INSTRUCTIONS FOR THE TASK:
After locating the line that contains "Task: Select the Resume page heading", output that line and each one following it, exactly, to the end of the entries. No pictures.

EXTRACTED MATERIAL:
= Beginning of Section =

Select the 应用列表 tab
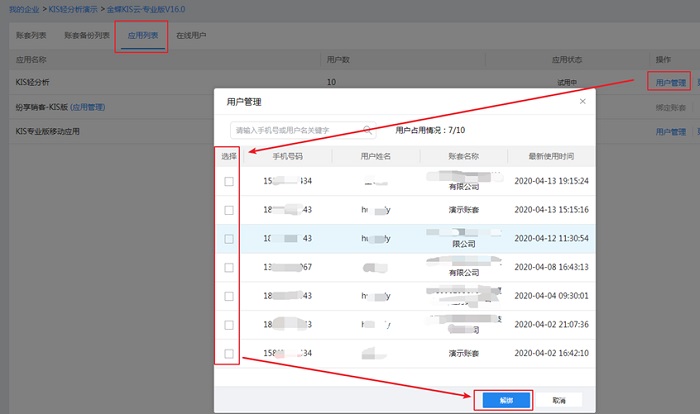 142,35
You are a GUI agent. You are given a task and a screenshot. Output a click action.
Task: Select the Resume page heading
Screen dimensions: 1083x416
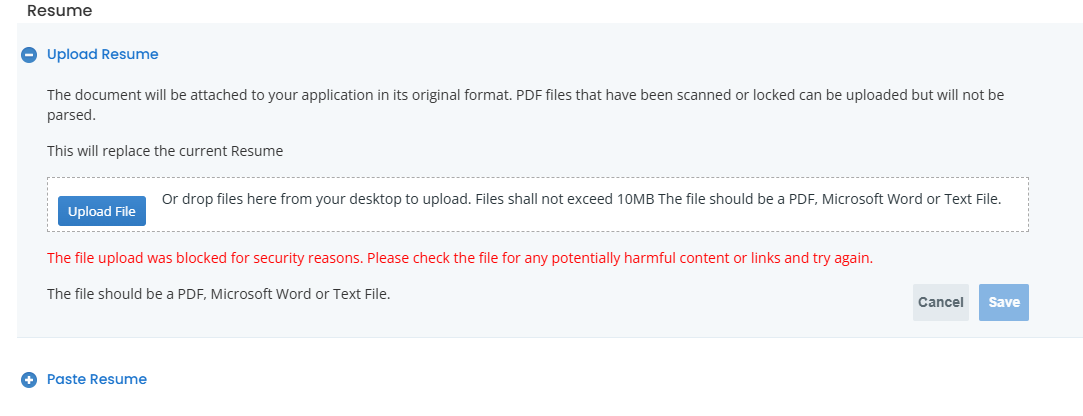[59, 11]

= End of Section =

SOLUTION FOR THIS EXERCISE:
Task: Select the Resume page heading
Screen dimensions: 1083x416
[59, 11]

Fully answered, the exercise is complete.